We need massive productivity boosts in medicine just as fast as we can get them.

3 comments

I sincerely doubt this understaffing of medical professionals is a technology problem, and I believe it much more likely to be an economic structural problem. And overall, I think that powerful generative AI will make these economic structural problems much worse.
It's a gatekeeping problem. Doctors don't want more doctors because it dilutes their own value, so medical school and residency spots are kept artificially limited.
This is oft-repeated truism, but what evidence do you have for this?

Here are some facts:

- Ultimately, the main chokepoint for the number of trained physicians is the number of residency spots. You can cut the price of med school to $0, you'll eventually end up with minimally more fully trained doctors because they need a residency spot.

- Residency spots are paid for by the federal government. Congress controls the number of available spots. Medical professional bodies do not determine this.
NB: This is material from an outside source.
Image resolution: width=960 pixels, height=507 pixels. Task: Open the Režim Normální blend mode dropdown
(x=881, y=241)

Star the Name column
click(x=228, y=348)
- The AMA has consistently asked members to support legislation increasing funding for GME positions (https://www.ama-assn.org/about/leadership/more-medicare-supp...). At one point (late 90s) they opposed expanding the slots, but this has not been true for some time. And, even if it were true, it's ultimately still not their call.
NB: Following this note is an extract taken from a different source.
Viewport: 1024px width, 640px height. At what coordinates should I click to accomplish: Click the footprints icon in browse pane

What huge productivity boosts will this provide that doesn't include "the time you spend with the doctor is shorter than it once was?"
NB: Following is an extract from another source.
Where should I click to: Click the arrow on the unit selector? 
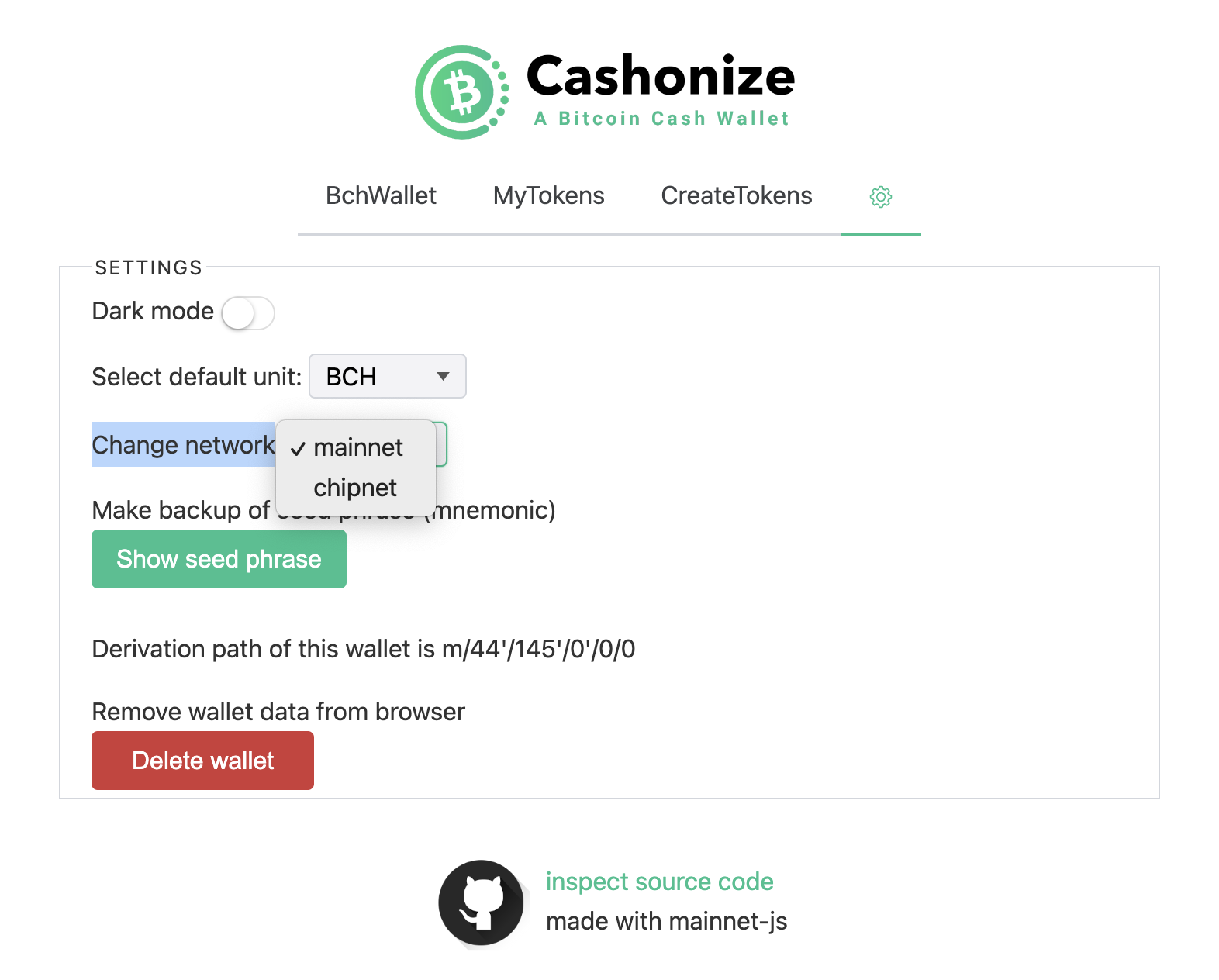[443, 377]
My sister is in a healthcare field. Automatic charting is useful, but not a game changer. Healthcare companies seem to be largely interested in placing AI in between their nurses/doctors and their patients. I'm not terribly excited about that.

It doesn't take super intelligence to give my elderly father a bath or wipe his ass.

I think the main problem is we would almost need an economic depression so that at the margin there were for less alternative jobs available than giving my father a bath.

Then also consider that say we do have super-intelligence that adds a few years to his life because of better diagnostics and treatment of death. It actually makes the day to day care problem worse in the aggregate.

We are headed towards this boomer long term care disaster and there is nothing that is going to avert it. Boomers I talk to are completely in denial of this problem too. They are expecting the long term care situation to look like what their parents had. I just try to convince every boomer I know that they have to do everything they can do physically now to better themselves to stay out of long term care as long as possible.